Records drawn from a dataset
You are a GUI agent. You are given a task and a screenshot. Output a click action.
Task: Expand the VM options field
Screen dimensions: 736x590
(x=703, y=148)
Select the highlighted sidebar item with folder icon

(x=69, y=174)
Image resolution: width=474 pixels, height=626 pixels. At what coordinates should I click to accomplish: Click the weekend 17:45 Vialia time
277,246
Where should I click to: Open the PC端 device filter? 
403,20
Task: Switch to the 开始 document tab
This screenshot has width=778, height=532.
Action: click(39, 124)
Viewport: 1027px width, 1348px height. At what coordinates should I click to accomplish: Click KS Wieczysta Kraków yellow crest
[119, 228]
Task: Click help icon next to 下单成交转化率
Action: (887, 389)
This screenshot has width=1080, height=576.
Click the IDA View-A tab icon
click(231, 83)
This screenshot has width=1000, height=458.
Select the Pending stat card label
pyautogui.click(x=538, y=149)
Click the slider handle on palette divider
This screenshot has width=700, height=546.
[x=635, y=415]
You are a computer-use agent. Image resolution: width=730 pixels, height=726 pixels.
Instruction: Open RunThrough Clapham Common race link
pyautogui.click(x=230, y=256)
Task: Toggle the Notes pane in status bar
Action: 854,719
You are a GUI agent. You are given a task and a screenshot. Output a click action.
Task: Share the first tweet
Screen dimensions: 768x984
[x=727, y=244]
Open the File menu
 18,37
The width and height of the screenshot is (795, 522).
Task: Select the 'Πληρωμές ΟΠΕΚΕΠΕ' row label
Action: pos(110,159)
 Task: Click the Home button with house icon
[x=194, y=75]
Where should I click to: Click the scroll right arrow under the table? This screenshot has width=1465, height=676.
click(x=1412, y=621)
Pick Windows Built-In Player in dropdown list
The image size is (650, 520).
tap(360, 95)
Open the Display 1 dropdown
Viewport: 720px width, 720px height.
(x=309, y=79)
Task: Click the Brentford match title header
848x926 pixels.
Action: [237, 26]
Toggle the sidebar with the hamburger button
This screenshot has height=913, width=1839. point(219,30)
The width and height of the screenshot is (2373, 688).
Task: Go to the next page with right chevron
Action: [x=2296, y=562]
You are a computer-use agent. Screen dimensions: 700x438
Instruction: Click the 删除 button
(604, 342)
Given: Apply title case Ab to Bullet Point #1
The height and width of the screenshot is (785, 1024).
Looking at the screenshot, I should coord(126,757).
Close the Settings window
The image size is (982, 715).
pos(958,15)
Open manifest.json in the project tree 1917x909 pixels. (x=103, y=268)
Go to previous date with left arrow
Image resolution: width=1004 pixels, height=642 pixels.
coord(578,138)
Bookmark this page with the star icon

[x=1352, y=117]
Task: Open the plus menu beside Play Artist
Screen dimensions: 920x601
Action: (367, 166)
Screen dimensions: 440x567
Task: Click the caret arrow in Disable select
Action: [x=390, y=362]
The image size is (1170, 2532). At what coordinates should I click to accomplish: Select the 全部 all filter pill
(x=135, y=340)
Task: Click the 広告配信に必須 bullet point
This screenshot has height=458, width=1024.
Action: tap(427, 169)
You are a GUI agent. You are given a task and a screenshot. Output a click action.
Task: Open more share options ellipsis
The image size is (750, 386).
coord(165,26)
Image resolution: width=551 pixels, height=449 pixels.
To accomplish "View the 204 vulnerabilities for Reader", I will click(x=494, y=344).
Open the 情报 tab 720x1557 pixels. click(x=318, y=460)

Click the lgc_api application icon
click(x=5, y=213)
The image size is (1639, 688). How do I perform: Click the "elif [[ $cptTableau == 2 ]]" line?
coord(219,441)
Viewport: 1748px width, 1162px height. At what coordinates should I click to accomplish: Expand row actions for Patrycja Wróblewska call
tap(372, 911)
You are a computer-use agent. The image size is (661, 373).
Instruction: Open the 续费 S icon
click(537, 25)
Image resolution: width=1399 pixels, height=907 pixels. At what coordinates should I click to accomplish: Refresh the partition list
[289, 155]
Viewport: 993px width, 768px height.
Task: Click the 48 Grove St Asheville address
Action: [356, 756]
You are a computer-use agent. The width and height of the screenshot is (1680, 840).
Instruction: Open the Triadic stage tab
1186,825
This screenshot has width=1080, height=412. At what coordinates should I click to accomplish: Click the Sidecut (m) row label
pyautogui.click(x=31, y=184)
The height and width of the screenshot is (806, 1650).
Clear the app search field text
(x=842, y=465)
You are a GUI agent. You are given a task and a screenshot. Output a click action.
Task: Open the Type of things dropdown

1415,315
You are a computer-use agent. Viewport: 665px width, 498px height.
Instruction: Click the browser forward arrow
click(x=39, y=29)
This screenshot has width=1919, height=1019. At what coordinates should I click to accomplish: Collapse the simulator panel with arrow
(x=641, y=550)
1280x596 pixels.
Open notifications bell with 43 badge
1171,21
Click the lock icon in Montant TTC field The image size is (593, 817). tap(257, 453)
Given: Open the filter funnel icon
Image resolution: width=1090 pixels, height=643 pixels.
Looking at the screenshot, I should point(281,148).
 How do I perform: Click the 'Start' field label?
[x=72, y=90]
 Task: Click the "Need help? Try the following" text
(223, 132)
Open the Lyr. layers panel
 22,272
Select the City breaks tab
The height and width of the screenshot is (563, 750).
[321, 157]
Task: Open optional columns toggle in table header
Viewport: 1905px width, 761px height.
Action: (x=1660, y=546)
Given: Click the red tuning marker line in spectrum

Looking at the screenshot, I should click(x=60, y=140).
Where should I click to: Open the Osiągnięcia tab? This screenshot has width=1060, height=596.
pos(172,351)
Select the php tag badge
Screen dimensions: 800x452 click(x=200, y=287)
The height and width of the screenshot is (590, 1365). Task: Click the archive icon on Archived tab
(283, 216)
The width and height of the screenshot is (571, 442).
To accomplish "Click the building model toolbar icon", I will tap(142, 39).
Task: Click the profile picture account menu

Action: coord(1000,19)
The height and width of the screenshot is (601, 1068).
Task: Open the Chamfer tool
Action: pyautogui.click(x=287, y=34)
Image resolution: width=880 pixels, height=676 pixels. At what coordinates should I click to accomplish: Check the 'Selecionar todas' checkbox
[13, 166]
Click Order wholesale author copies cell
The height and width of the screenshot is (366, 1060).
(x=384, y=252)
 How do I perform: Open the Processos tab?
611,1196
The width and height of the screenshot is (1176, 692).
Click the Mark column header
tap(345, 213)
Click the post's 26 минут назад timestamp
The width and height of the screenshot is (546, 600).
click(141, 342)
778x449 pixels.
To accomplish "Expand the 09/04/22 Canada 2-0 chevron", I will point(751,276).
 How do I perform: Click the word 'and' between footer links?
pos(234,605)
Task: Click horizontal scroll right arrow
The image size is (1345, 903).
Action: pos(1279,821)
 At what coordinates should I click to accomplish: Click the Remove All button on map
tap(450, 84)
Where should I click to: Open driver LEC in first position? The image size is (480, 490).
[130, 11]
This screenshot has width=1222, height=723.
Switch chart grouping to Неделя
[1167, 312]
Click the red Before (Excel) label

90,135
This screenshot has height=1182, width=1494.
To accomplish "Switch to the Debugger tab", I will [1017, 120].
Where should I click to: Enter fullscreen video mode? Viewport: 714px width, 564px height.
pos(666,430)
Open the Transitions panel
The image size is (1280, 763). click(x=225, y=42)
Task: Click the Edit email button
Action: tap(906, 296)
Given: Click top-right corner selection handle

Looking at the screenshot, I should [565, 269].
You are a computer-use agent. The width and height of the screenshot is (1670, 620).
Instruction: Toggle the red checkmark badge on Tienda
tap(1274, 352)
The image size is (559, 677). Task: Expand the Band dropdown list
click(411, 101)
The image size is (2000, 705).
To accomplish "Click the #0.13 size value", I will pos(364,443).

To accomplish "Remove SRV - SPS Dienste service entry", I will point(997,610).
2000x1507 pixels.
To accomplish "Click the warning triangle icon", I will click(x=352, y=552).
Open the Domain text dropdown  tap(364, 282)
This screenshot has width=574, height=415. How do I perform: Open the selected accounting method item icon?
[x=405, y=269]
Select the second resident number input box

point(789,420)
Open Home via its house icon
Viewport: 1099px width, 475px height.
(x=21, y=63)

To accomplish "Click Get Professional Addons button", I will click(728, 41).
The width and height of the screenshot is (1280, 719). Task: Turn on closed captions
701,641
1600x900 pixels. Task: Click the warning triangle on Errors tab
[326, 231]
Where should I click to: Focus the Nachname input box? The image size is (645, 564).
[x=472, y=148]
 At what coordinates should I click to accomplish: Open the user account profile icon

### Your objective
Where a line of the records holds the word "will", copy that line.

### Response below
To accomplish "View the 204 vulnerabilities for Reader", I will click(x=494, y=344).
To accomplish "Click the building model toolbar icon", I will tap(142, 39).
To accomplish "Expand the 09/04/22 Canada 2-0 chevron", I will point(751,276).
To accomplish "Switch to the Debugger tab", I will [1017, 120].
To accomplish "Click the #0.13 size value", I will pos(364,443).
To accomplish "Remove SRV - SPS Dienste service entry", I will point(997,610).
To accomplish "Click the warning triangle icon", I will click(x=352, y=552).
To accomplish "Click Get Professional Addons button", I will click(728, 41).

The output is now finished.